Roger Etchegaray raconté par Michel Camdessus (1922- 2022)

1 -Un temps mémoriel bayonnais.

Ce 8 avril 2022 année du centenaire de la naissance de Roger Marie Elie Etchegaray à Espelette, le même jour du 8 avril 1984 où Roger Etchegaray quitta Marseille pour rejoindre le Vatican, Jean Michel Camdessus a prononcé une conférence dans le grand salon de la Mairie de Bayonne pour la mémoire et l’histoire de l’homme et de la cité.

Elle s’inscrivait dans la tradition humaniste si chère à la ville du Cardinal Lavigerie qui prononça le célèbre “toast d’Alger”, de René Cassin qui fut l’un des rédacteurs de la Charte des droits humains de l’ONU, de Marcel Suares compagnon de la Libération, le seul dans notre département, du docteur Henri grenet, artisan constant des Entretiens de Bayonne avec son ami Georges Hahn, du cardinal Roger Etchegaray, apôtre infatigable de la paix, désormais plus dans l’immédiateté du maire JR Etchegaray qui s’est investi dans l’accueil de populations en transit dans la région, et de Michel Camdessus ancien directeur du FMI pendant douze ans, un humaniste du bien commun partagé de l’humanité.
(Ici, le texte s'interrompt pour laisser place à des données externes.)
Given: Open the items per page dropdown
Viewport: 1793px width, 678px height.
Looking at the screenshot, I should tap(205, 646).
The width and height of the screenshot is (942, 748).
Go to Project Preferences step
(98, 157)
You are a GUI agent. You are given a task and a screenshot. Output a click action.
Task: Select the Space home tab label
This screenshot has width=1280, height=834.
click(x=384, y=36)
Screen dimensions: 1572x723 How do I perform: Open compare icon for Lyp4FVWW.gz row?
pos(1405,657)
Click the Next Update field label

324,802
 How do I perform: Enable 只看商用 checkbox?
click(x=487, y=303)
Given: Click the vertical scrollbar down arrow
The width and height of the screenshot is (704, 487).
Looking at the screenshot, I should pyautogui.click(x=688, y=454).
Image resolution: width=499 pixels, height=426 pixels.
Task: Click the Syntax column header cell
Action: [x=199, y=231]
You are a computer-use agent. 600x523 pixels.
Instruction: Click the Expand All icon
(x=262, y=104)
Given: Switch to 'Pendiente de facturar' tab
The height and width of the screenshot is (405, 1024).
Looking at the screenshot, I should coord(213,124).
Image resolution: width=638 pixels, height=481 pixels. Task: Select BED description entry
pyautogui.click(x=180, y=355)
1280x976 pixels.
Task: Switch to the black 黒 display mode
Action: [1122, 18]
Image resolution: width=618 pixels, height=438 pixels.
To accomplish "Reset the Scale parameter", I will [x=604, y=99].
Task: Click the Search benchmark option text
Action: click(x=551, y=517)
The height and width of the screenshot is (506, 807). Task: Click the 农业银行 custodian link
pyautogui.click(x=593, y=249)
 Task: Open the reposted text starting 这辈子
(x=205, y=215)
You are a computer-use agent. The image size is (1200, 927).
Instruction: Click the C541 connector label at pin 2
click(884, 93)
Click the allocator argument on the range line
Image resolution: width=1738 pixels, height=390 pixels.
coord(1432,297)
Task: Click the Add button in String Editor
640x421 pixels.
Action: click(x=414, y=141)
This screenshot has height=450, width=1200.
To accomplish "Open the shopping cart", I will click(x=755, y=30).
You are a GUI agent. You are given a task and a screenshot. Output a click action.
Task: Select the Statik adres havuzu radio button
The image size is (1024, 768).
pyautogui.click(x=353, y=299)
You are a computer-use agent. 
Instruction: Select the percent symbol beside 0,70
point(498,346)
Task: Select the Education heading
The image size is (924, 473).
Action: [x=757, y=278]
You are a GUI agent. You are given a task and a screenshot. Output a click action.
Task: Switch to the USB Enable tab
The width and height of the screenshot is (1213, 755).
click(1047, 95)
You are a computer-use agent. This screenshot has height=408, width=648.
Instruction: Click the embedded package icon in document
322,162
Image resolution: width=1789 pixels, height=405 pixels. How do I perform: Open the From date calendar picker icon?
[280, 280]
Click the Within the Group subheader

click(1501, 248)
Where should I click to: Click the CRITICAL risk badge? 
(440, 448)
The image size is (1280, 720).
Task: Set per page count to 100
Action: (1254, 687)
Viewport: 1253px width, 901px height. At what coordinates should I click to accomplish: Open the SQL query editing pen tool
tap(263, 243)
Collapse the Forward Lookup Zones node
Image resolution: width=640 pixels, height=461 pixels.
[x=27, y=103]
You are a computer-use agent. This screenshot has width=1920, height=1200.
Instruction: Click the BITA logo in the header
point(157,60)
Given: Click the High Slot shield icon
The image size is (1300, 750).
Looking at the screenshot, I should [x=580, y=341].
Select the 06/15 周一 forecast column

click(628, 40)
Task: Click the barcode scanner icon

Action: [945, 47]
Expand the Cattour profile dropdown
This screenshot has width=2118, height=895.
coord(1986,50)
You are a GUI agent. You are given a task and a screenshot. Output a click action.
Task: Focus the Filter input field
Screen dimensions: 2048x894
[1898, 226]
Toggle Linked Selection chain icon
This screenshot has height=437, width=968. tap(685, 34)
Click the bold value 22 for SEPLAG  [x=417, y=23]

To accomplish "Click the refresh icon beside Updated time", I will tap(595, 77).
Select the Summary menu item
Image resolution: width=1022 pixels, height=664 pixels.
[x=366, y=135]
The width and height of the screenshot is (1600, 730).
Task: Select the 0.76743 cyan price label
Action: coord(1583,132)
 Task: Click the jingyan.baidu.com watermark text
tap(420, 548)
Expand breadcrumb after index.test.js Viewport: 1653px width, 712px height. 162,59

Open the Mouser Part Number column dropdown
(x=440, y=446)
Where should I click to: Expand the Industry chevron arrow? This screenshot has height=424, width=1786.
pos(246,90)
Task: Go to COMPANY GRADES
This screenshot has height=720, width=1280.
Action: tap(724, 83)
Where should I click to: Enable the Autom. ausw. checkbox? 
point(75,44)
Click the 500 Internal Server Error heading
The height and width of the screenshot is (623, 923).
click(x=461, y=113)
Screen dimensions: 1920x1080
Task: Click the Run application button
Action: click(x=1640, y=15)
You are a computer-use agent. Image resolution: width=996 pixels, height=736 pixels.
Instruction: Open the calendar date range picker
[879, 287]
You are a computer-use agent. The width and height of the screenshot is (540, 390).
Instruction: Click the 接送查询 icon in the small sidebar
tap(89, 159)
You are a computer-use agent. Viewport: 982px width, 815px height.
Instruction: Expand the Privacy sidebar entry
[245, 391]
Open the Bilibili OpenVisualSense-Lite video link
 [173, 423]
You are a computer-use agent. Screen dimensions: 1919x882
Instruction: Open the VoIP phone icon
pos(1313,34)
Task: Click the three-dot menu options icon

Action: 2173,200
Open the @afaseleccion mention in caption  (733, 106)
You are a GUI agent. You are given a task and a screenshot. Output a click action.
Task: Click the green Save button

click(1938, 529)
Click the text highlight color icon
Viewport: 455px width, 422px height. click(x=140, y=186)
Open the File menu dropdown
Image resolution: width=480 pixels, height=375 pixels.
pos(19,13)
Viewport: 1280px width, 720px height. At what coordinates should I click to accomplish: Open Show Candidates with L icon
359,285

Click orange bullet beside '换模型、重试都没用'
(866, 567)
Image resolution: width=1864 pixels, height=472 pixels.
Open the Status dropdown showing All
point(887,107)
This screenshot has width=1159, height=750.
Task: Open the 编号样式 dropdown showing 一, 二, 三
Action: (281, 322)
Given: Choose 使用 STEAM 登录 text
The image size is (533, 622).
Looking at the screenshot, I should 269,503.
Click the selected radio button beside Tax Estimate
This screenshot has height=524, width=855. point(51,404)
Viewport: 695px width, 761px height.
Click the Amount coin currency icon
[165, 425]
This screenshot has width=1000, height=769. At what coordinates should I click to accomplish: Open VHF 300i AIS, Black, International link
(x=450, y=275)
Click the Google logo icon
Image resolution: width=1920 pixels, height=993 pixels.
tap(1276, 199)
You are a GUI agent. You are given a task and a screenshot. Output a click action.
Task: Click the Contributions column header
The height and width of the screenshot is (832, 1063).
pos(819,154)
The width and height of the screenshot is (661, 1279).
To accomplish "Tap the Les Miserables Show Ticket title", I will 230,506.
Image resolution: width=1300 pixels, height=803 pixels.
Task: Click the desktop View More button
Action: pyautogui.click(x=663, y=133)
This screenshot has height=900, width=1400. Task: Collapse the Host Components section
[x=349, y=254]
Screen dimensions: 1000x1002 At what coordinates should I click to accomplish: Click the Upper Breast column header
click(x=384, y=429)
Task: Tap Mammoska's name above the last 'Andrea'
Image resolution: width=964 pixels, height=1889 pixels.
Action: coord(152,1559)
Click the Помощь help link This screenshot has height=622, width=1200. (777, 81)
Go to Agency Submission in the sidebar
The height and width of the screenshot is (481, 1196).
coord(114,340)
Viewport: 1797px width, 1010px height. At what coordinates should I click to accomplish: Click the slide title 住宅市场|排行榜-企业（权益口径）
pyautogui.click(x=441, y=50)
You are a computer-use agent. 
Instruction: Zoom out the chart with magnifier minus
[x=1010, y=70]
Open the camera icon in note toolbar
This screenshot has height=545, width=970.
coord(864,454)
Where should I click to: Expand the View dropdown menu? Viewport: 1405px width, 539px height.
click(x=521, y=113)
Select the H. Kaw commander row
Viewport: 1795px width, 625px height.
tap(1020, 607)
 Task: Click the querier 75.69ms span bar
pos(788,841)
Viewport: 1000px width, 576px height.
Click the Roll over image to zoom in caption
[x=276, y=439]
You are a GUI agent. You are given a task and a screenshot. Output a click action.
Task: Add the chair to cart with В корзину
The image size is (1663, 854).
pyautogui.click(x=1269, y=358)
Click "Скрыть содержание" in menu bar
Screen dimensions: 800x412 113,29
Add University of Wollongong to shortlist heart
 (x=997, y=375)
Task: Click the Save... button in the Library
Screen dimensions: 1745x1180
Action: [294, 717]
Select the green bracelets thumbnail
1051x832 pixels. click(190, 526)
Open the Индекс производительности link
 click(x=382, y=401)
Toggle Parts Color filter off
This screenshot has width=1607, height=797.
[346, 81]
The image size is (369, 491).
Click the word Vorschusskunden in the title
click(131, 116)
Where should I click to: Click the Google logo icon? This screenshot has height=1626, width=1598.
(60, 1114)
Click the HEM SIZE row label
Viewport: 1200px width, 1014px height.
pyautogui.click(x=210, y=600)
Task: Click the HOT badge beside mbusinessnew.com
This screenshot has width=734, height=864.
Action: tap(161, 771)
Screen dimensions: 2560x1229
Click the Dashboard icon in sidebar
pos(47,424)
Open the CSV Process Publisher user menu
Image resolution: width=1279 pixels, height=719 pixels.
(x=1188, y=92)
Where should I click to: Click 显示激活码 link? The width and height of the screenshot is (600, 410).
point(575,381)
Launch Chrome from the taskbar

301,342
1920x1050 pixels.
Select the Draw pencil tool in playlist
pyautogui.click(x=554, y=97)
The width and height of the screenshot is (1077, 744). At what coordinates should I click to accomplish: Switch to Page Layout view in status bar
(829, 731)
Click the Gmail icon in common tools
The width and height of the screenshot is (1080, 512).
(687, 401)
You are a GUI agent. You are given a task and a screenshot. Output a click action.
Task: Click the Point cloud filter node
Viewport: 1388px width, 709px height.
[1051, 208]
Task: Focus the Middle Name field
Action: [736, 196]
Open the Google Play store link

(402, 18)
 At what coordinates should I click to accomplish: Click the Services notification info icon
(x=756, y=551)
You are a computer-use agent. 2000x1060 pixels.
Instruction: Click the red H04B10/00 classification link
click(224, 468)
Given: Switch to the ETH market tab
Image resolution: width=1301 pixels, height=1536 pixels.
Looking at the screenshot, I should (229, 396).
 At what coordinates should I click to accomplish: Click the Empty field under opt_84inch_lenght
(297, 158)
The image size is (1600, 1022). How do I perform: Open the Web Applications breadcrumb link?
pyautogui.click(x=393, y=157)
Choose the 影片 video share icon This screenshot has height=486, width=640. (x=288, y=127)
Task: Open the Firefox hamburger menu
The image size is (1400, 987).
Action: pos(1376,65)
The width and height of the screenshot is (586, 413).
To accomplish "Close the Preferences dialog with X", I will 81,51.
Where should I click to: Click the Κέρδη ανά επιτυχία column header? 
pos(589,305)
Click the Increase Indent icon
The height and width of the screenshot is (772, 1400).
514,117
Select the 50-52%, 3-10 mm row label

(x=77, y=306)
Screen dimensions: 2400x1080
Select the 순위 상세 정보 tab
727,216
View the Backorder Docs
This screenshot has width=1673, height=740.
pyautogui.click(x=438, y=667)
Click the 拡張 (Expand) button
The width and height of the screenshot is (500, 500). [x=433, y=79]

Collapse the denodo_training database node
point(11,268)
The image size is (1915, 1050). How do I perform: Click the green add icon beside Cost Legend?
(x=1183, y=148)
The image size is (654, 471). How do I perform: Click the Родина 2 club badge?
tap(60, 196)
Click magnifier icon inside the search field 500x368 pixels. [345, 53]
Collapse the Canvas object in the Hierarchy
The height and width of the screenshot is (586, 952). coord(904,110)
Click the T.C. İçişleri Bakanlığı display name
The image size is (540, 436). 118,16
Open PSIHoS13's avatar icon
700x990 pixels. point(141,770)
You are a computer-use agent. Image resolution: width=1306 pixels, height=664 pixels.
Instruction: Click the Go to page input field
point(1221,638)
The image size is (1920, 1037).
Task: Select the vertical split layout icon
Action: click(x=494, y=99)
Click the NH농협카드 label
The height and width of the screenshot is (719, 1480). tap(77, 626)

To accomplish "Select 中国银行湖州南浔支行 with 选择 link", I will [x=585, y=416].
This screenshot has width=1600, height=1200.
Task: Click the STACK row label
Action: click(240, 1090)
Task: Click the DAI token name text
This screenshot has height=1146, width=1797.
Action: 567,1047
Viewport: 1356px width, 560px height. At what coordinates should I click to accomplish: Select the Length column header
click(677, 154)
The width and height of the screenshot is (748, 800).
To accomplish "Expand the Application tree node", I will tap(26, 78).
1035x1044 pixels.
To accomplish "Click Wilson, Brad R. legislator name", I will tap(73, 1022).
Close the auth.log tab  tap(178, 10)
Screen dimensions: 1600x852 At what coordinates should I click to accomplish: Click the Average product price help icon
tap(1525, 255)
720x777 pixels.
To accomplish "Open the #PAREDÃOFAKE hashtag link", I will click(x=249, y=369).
Le propos tient à Roger Etchegaray Ami des hommes, selon le choix du titre établi par le conférencier.

Un chemin de vie commencé à Espelette, Ustaritz, Bayonne, Rome, retour à Bayonne puis Paris, comme évêque auxiliaire du cardinal Marty, Archevêque de Marseille à 48 ans, fait cardinal et appelé à Rome par le pape polonais Karol Wojtyła pendant vingt deux années consécutives à ses côtés.

La vie du cardinal est connue dans ses grandes lignes par le récit raconté de sa vie par Bernard Lecomte "J’ai senti battre le coeur du monde", livre présenté par l’auteur à Espelette il y a quelques années.

Il était instructif de découvrir la relation personnelle de Roger le cardinal et de Michel l’économiste, directeur du FMI

Faut il rapporter un détail historique concernant Roger Etchegaray appelé à rejoindre le STO en Allemagne et qui trouva refuge, où - nul ne le saura -, pour échapper aux contrôles, et le retrouver comme pour d’autres basques prenant le chemin de l’exode vers les Amériques en ces années de guerre et d’occupation allemande.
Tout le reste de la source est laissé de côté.